After I disabled it I still have the same behavior in logs, so there should be another cause.
Hi @tessob , were you able to find out the cause? I'm currently experiencing the same issue. I'm also in AWS EKS
I'm also experiencing the same problem and it is also in AWS EKS.
Hi @tessob , were you able to find out the cause? I'm currently experiencing the same issue. I'm also in AWS EKS
Sorry for A late reply )) I have migrated to Infinispan.
Hey folks,
I am facing same issue . We have java spring app, with embedded hazelcast, and run it in Kubernetes.

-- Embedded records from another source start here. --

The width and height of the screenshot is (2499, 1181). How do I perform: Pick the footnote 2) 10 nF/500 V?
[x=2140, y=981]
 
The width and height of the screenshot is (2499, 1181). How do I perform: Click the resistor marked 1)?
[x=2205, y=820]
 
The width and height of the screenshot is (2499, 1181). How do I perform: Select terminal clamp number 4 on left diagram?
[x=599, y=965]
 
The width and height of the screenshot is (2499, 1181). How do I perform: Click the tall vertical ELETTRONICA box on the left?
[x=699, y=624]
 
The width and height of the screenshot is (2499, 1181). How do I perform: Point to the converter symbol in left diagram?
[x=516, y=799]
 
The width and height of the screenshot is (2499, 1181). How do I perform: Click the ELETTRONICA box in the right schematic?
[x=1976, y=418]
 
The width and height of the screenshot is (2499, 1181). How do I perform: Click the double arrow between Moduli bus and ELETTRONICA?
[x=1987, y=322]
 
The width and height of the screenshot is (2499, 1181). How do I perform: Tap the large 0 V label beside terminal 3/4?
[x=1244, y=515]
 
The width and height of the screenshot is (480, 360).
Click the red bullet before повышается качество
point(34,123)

For member lookup we using DNS Lookup Discovery mode , member creation looks good but Hazelcast trying to connect some random IP and giving below warning.
java.lang.IllegalStateException: Unknown protocol: OPT java.lang.IllegalStateException: TLS handshake header detected, but plain protocol header was expected.
@tessob Did you find the root cause of this? My issue is similar to what you have posted .
@AshishWat No, just forget about Hazelcast after code observation and moved to Infinispan. So far so good.